* Work instructions *
Please return every line below that contains the string "with".

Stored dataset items

○ ○ ○ ○ ○ ○ ○

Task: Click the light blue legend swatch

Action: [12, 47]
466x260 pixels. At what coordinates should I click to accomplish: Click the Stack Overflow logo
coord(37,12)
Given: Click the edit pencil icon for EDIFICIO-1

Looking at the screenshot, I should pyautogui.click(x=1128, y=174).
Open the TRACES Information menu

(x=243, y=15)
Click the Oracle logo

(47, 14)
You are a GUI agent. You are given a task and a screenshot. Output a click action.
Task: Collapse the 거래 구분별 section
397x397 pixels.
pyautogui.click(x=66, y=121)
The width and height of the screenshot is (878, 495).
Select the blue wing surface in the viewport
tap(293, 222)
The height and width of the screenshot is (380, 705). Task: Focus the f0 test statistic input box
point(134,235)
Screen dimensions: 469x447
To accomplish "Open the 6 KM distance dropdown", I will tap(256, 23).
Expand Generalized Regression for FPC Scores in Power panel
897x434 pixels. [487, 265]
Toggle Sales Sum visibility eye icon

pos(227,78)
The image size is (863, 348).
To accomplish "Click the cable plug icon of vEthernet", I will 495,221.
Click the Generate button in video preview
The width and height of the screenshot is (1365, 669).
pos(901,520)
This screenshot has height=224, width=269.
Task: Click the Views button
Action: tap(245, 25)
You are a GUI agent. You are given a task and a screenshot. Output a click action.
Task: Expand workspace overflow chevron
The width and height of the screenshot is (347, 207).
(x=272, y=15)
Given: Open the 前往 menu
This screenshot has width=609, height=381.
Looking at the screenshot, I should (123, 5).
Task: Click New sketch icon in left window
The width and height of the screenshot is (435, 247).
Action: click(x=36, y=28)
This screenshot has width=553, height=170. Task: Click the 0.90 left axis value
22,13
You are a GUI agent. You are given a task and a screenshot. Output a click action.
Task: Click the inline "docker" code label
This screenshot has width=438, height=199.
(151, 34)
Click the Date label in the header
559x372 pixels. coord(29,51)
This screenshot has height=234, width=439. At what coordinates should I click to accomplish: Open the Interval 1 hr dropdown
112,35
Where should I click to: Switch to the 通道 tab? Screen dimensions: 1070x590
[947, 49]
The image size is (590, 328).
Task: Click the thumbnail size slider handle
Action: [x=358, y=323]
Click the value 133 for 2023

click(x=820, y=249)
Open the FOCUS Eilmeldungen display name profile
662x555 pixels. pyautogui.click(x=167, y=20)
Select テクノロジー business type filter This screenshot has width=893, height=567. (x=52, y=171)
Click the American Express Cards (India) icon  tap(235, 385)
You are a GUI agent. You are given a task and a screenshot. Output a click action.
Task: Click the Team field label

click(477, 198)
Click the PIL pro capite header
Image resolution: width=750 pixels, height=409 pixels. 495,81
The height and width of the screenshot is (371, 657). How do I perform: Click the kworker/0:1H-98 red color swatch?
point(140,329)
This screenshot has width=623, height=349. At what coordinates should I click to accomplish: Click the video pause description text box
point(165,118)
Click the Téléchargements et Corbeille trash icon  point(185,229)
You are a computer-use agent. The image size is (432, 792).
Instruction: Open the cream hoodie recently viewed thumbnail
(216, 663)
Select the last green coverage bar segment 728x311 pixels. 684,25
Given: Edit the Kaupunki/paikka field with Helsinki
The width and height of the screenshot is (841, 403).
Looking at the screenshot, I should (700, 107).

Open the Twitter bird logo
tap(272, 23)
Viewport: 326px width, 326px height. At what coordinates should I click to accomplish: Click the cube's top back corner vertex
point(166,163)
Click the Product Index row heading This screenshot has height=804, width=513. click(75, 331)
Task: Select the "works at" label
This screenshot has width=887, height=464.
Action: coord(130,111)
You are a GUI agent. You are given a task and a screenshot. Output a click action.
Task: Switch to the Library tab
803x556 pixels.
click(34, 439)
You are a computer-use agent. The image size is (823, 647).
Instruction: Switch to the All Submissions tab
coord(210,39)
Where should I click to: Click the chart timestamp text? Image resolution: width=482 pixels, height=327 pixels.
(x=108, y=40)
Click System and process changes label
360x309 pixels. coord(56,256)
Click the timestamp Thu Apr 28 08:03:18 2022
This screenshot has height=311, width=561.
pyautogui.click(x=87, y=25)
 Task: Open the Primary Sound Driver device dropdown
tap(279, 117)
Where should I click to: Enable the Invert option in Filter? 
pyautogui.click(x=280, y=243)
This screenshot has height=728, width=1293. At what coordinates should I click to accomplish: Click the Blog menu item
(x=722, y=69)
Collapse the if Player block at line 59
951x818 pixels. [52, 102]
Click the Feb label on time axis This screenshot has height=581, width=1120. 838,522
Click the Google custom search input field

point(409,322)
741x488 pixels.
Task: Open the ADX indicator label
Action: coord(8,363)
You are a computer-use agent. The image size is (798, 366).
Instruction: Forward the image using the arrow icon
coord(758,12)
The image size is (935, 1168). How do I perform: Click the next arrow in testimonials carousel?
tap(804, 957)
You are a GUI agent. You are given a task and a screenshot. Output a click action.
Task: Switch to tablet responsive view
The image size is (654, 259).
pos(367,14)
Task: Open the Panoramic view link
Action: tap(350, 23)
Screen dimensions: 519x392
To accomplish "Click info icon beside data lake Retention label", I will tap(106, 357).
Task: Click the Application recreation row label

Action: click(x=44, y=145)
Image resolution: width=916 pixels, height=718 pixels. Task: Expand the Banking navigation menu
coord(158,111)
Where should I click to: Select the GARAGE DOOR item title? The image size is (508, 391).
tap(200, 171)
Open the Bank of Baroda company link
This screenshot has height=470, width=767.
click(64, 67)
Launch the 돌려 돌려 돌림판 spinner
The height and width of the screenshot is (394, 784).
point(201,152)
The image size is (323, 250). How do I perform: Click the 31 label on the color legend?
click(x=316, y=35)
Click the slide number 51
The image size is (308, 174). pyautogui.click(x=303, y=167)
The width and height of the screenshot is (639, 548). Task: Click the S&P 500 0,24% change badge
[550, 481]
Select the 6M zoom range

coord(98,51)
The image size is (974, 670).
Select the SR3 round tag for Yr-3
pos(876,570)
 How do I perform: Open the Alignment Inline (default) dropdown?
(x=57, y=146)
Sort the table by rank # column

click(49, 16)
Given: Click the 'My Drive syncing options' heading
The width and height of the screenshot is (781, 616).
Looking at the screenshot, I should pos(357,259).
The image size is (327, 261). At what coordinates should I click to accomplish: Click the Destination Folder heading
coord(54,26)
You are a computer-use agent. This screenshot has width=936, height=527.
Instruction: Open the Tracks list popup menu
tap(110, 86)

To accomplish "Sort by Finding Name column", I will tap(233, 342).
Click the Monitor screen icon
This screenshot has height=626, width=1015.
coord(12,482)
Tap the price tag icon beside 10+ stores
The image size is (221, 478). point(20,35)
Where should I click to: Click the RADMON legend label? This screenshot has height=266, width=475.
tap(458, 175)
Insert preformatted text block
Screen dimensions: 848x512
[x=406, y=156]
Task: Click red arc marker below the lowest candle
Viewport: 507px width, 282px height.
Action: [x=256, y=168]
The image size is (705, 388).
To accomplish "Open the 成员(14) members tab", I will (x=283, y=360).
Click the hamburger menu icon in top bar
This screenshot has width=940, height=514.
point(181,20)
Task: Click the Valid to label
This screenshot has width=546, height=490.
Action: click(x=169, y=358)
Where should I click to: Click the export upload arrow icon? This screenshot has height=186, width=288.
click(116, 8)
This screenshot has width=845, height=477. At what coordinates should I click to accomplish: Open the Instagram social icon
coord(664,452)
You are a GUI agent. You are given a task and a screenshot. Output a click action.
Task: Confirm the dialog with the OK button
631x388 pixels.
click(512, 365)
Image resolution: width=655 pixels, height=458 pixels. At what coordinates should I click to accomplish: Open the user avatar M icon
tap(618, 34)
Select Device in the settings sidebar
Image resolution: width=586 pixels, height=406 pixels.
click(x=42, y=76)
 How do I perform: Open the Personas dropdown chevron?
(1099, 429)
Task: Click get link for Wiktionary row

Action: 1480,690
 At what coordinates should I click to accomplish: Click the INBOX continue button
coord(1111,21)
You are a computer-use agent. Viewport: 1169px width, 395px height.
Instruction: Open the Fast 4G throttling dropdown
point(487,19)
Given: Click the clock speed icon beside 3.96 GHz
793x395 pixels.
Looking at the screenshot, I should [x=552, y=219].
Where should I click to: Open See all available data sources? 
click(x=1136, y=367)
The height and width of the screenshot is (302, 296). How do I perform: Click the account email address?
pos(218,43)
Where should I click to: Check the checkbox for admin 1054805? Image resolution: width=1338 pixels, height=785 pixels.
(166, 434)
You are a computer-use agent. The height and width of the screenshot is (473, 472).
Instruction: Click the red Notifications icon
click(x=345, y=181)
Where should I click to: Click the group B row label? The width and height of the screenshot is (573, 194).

○ ○ ○ ○ ○ ○ ○

* Result *
Given: Edit the Kaupunki/paikka field with Helsinki
Task: Confirm the dialog with the OK button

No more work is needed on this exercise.